Action item →
For each line below that holds the string "computer", add one to a tally; report that tally alone.

[Records from a dataset]
----
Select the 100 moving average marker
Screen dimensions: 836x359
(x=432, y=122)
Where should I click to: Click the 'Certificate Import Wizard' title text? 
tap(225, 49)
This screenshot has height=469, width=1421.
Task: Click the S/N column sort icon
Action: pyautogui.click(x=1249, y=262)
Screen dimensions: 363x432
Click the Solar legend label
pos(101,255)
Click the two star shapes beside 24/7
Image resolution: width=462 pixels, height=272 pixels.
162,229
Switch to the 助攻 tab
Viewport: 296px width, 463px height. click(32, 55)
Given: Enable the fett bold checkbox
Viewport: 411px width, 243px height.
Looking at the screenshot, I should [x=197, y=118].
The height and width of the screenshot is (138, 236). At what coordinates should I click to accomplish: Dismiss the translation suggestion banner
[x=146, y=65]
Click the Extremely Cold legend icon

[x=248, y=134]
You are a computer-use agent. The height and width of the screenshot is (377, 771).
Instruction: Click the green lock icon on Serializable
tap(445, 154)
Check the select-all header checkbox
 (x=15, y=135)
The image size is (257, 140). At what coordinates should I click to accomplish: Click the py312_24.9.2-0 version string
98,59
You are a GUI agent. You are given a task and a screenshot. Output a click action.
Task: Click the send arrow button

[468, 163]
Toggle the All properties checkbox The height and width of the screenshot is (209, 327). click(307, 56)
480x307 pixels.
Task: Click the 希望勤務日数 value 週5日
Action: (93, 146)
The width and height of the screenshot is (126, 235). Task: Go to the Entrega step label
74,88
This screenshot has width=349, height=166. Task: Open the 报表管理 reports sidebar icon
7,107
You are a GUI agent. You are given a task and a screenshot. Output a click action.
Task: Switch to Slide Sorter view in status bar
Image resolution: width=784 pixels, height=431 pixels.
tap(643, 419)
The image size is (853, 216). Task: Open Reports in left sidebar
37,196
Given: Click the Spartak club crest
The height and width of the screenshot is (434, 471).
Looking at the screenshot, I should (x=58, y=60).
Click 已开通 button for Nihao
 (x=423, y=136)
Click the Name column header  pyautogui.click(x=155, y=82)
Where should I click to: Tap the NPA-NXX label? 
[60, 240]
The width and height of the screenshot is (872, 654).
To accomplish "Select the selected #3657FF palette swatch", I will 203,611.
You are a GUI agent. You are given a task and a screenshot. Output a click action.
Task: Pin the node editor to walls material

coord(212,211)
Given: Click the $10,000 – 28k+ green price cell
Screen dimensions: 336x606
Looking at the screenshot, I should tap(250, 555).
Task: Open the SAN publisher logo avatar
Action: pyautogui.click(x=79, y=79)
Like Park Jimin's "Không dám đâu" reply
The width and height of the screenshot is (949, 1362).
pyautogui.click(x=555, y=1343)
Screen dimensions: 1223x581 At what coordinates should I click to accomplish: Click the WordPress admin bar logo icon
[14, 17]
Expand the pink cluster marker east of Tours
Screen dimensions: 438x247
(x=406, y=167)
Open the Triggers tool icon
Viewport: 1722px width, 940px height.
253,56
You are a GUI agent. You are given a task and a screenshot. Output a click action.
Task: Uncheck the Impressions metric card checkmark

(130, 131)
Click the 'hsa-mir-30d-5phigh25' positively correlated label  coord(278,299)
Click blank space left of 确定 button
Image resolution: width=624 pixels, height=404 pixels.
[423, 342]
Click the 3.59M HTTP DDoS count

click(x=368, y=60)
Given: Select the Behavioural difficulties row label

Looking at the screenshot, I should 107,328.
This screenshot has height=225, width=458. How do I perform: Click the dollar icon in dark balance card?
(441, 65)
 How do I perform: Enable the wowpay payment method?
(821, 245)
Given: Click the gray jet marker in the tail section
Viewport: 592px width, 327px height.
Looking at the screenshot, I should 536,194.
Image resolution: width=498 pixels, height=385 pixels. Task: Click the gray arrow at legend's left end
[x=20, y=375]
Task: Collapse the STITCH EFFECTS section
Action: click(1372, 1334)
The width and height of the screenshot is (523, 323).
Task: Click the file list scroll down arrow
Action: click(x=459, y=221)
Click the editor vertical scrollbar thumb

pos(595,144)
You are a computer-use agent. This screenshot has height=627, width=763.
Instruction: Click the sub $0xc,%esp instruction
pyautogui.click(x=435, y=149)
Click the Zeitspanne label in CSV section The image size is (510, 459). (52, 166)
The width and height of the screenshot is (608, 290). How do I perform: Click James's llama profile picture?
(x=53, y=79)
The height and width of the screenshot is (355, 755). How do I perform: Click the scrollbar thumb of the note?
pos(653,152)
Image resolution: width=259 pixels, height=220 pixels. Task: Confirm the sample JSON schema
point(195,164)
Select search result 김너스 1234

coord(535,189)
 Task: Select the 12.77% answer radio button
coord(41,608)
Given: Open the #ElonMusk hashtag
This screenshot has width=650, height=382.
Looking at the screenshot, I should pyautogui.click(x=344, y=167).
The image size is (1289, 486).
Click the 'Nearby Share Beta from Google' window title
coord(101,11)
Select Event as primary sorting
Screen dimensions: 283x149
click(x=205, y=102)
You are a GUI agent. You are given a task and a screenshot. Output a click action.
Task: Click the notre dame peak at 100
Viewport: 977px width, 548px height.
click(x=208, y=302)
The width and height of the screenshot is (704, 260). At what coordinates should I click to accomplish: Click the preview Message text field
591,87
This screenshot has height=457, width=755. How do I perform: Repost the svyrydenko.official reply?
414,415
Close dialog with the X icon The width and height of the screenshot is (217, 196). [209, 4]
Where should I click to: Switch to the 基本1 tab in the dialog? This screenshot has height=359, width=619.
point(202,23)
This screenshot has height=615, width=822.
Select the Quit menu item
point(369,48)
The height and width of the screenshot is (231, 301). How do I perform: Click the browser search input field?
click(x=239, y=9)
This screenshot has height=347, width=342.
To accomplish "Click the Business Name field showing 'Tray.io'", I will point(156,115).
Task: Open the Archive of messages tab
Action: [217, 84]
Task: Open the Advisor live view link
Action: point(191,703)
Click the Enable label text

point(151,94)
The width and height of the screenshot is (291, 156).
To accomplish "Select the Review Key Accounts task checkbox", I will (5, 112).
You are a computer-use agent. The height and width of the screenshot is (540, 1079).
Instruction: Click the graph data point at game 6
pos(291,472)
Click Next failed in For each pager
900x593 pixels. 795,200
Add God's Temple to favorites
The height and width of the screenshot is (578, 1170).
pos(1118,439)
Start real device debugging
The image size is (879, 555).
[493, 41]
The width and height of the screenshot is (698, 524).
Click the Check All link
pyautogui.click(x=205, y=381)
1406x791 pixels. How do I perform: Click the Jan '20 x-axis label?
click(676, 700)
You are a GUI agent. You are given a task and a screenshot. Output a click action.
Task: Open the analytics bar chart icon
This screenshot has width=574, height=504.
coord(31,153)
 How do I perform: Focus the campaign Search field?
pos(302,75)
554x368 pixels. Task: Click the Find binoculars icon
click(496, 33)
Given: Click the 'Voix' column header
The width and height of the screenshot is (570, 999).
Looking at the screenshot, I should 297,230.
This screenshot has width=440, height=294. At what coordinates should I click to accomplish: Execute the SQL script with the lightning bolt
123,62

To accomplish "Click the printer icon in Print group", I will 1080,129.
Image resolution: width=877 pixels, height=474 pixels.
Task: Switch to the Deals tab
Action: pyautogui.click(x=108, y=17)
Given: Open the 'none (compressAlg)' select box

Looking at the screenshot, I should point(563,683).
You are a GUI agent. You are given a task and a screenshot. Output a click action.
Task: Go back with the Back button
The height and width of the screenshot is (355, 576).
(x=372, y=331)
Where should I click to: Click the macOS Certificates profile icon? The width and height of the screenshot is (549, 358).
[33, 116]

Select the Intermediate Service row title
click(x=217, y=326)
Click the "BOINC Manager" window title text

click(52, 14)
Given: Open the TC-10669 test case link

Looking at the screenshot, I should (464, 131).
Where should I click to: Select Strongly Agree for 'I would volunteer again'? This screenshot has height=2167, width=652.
----
Written answer →
3